_Quoted text_
With direct or cross examinations, that may mean paring down the material you wish to cover,
getting creative with demonstrative aides, building suspense, and perhaps most importantly,
knowing when to stop.

       B.       Courtroom Dynamics

       Think of examinations as an intimate conversation among you, your witness and twelve
good friends. You must engage the jury in the conversation, which has as much to do with your
body language and positioning in the courtroom as it does with the questions you ask. Jurors
will pay more attention to what is being said if they are drawn into the conversation through
periodic direct eye contact with the lawyer and the witness, and physical gestures and verbal
statements of inclusion.

       Eye contact can of course be uncomfortable for some. Pay attention to the jurors whose
body language suggests they don’t mind eye contact and return to them periodically. On the
other hand, tone down your eye contact with jurors who seem uncomfortable or disinterested.

        Physical gestures include turning towards the jury when you ask an important question or
sweeping one arm across the jury box as you invite the witness to tell “us” something. Inclusive
verbal statements are those which draw the jurors into the conversation between the lawyer and
the witness. Examples include:

            •   “Would you please tell the ladies and gentlemen of the jury…”
            •   “We’d like to know…”
            •   “Please explain to us…”
            •   “Some of us might be wondering about…”

        Position yourself in such a way that you can easily direct the conversation towards the
jurors. If the judge requires you to sit at counsel table or use a podium during examination, try to
minimize the effect of these barriers. Move tables. Move the podium. Control the courtroom.
If you’re chained to a table, approach the witness with demonstrative aides and other evidence in
order to get into the zone between the witness and the jurors.

       C.       Be Yourself

         Jurors and judges dislike fakes. Everyone has individual characteristics and personality
traits, including a particular method of speaking, mannerisms and personal patterns of thought.
Don’t try to mimic the actions or the mannerisms of someone else if it doesn’t come naturally.
Regardless of personality, however, lawyers who are sincere and confident win. As with any
aspect of trial, when examining witnesses, stride to the podium and exude confidence even if
there is a chance that the high school drop-out defendant on the stand is going to make you look
like an idiot. Take command of the courtroom. Let the jury know that you are prepared and that
you care about the case. This is the most important rule because if you do not care, the jurors
will not care.

       D.     Practice the Art of Listening

        Perhaps the most common error made by trial lawyers is the failure to listen to the
witness’s answer. The lawyer may be so absorbed in making notes, conferring with co-counsel,
or thinking about the next question that he or she completely misses something very significant.
In interviewing jurors post-trial, I’m amazed at how many things they pick up on during
examinations that go unnoticed – and thus unexplained – by the lawyers. The most obvious
dangers to this are that they may arrive at their own explanations during deliberations or they
may infer reasons as to why the lawyer did not pursue the issue. Either way, bad things can

       The lawyer must remain attentive and flexible during the questioning, particularly during
cross-examination. Organizing your examinations topically, perhaps with the benefit of a
checklist of points to make, allows you to cover the necessary material while being flexible
enough to go down any paths the witness may choose to take.

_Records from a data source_
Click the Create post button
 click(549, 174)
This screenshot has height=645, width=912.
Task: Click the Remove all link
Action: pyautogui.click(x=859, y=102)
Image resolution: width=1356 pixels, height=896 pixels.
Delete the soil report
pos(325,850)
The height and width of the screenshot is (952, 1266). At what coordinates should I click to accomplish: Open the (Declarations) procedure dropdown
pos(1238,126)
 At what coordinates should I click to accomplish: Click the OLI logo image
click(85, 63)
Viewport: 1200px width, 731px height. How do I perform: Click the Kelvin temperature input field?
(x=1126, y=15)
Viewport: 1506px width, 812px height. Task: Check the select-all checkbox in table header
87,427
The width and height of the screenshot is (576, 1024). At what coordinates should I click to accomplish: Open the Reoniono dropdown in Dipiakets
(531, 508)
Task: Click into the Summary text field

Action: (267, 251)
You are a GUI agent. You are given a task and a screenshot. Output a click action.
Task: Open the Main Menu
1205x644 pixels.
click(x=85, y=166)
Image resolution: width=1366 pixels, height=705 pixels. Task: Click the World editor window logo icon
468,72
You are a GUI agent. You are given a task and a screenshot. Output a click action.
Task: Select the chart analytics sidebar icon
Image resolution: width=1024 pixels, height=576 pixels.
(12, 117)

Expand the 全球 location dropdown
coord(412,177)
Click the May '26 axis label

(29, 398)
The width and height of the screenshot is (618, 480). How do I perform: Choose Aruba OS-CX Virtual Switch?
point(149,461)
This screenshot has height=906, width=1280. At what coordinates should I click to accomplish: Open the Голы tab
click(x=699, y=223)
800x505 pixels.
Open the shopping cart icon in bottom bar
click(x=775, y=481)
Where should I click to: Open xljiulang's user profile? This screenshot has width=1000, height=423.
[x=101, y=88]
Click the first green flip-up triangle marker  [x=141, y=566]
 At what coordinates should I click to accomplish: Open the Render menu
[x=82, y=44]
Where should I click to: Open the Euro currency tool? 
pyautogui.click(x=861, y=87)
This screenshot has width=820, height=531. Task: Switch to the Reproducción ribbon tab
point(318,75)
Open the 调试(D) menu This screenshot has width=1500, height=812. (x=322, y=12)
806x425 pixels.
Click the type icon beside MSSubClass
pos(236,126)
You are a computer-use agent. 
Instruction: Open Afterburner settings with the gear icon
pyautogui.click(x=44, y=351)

_What the exercise asks_
Output the passage on examining witnesses verbatim, from "Position yourself in" to "patterns of thought.".

_Answer to this problem_
Position yourself in such a way that you can easily direct the conversation towards the
jurors. If the judge requires you to sit at counsel table or use a podium during examination, try to
minimize the effect of these barriers. Move tables. Move the podium. Control the courtroom.
If you’re chained to a table, approach the witness with demonstrative aides and other evidence in
order to get into the zone between the witness and the jurors.

       C.       Be Yourself

         Jurors and judges dislike fakes. Everyone has individual characteristics and personality
traits, including a particular method of speaking, mannerisms and personal patterns of thought.